(Stored entries)
________

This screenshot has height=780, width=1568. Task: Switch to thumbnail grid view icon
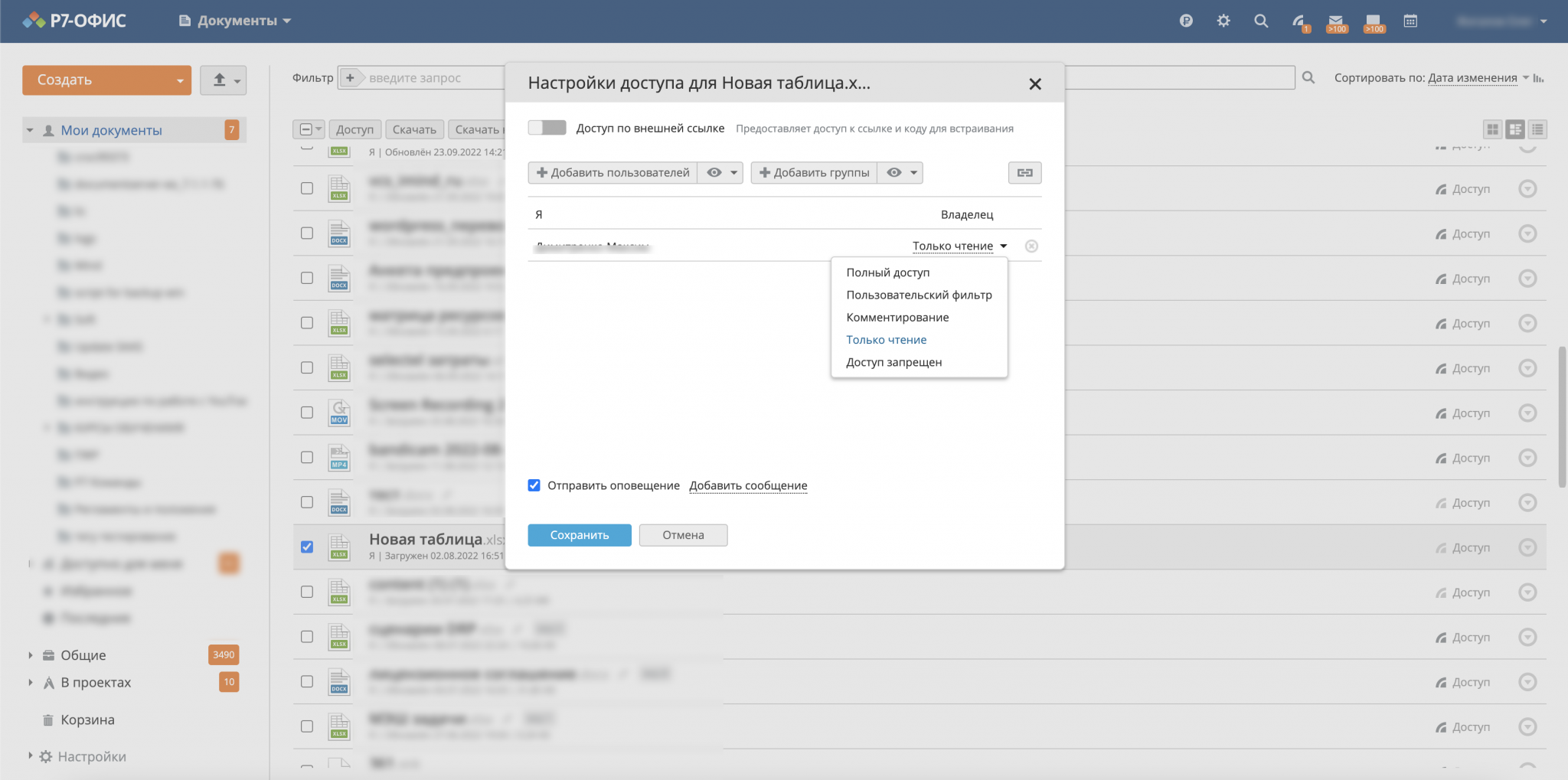coord(1492,130)
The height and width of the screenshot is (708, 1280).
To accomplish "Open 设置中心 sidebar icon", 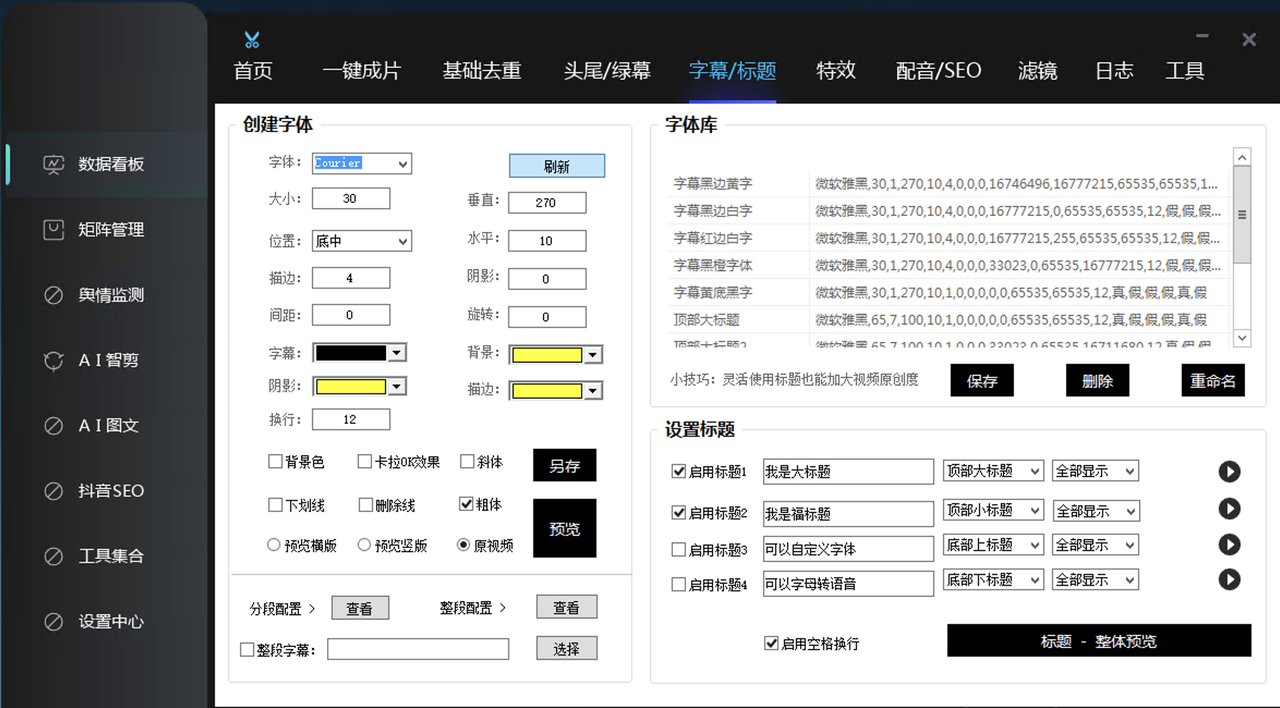I will (54, 622).
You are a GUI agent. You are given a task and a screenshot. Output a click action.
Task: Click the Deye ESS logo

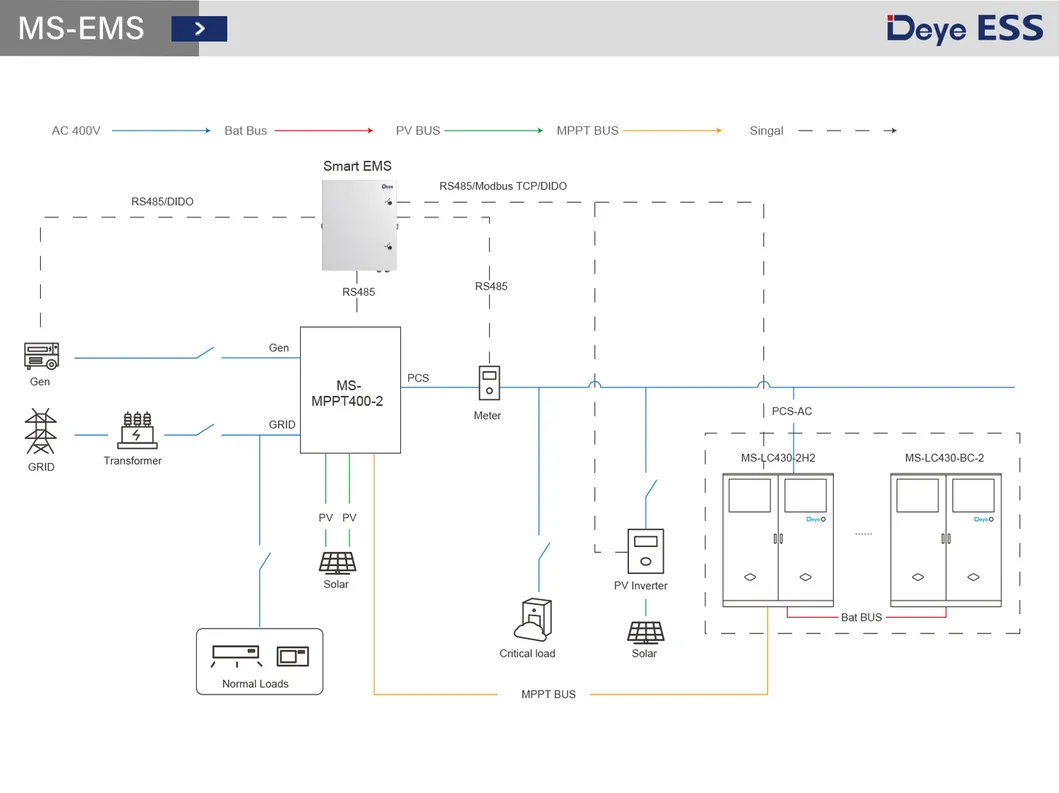click(964, 28)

________

• What is required: With all pictures omitted, return exactly the lines from the one containing "You are a GUI" through the end of the entries above.

• Result for this task:
You are a GUI agent. You are given a task and a screenshot. Output a click action.
Task: Click the Deye ESS logo

click(964, 28)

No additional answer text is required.